Sunflowers for pollinators

There are two annuals I want every year in my garden: zinnias (Zinnia elegans) and sunflowers (Helianthus annuus). Both are incredible as pollinator magnets, but only one is native to North America. If you guessed sunflower, you are correct! Zinnias originate from Central America, so not too far away!

Sunflowers have an incredible history as an important crop for the indigenous peoples of the Great Plains: People harvested the seeds to grind for flour and oil. Later, this native wildflower found its way to Russia where it was selectively bred for a single, giant flower that happens to have a tall stalk of 12–14 feet! You might have this in your garden, like I do, the Russian Mammoth. I love watching the bees on the sunflowers followed by birds for the seeds.

Annual sunflowers are one of the easiest plants to grow: Pop a seed in the ground, water it and up it comes! The only problem I have is birds or other predators eating the sunflowers I want to grow, so I use a basket or row cover that is held off the ground — so the seeds underneath can germinate.
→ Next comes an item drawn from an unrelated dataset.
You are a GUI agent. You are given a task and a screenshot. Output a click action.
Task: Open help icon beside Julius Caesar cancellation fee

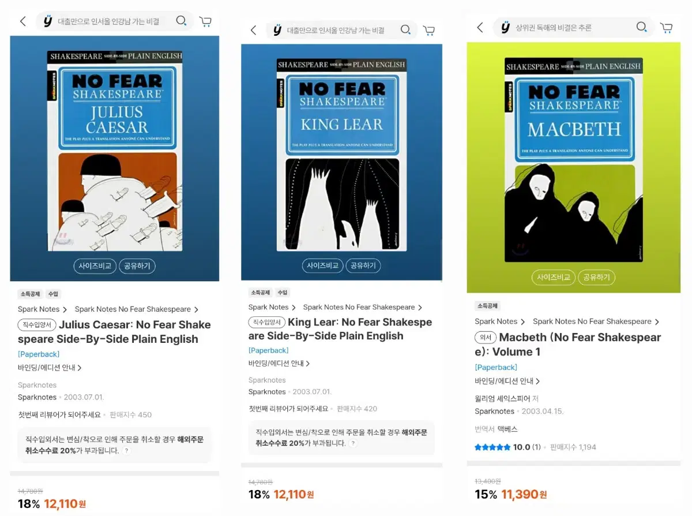click(126, 451)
And I love the array of colors, sizes, and shapes of sunflowers. You can find varieties that are yellow, red, white, gold and burgundy. The size range is incredible from 2 to 12 feet tall. Do you want one stalk with one flower, one stalk with many flowers? Or instead of the classic head with seeds inside, petals on edge, how about the Lion’s Mane, with a shaggy head that looks like all petals!?

What I learned last year is that all sunflowers are not equal for pollinators. One part of the selective breeding program removed the pollen! While that eliminates the yellow powder you might see under a vase if you cut sunflowers to bring inside, this means pollinators are not getting a high-protein meal when they visit your plants. A quick search, and I had a long list of sunflowers with pollen to buy this spring. I made sure I had Lemon Queen, Autumn Beauty, and my huge friend, Black Russian. As you think about which sunflower types to plant in your garden, remember to include a few with pollen to benefit the insects!

Happy Gardening!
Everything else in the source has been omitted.